Climate and environmental justice is an ethical approach that considers historical responsibilities and urges us to understand and adequately respond to the challenges faced by people, communities and ecologies most vulnerable to the impacts of climate change. It is often the countries that have contributed least to the causes of climate change whose citizens are most impacted. For example, in the Pacific region, island communities are facing severe climate effects and this is an injustice because the world’s main emitters, like Australia, are inadequate in their commitments to both reducing emissions and providing aid.

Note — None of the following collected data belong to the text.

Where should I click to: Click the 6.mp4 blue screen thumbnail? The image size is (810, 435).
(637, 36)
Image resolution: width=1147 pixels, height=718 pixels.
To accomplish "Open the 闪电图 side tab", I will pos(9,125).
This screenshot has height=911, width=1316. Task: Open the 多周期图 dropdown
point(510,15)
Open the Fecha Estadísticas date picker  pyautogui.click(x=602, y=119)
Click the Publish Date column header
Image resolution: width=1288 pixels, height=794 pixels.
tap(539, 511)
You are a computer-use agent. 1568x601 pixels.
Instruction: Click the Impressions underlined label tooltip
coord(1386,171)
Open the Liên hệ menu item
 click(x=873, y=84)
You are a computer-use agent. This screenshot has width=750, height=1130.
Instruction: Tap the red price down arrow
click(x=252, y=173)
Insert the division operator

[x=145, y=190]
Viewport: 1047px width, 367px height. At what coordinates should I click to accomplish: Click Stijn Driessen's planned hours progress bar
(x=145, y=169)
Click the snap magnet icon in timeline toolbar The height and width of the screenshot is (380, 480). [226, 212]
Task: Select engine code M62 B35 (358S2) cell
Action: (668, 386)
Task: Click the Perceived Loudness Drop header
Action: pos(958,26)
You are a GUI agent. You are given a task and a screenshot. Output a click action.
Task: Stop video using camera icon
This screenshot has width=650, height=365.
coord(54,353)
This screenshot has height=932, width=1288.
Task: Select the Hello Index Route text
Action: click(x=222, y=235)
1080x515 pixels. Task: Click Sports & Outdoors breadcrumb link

So why am I telling you all this in my newsletter for writers? Because reading and writing were integral in leading me to this point. From the books on whales I devoured as a kid through to Rose Michael and Jane Rawson’s excellent essay on speculative fiction ‘Reading Crises, Writing Crises’ (Reading Like an Australian Writer), and all the books mentioned within that, such as The Animals in That Country by Laura Jean McKay, The Second Cure by Margaret Morgan, Dyschronia by Jennifer Mills and several others – including the works of the authors themselves. And this year we’ve had some incredible books that engage with the topic and its interrelated concerns. They include the novels Echolalia by Briohny Doyle, The Performance by Claire Thomas, Scary Monsters by Michelle de Kretser, Once There Were Wolves by Charlotte McConaghy and The Last Woman in the World by Inga Simpson. And nonfiction such as Country: Future Fire, Future Farming by Bill Gammage and Bruce Pascoe in the First Knowledges series from Thames & Hudson, Firestorm by Greg Mullins (mini review here) and Signs and Wonders by Delia Falconer.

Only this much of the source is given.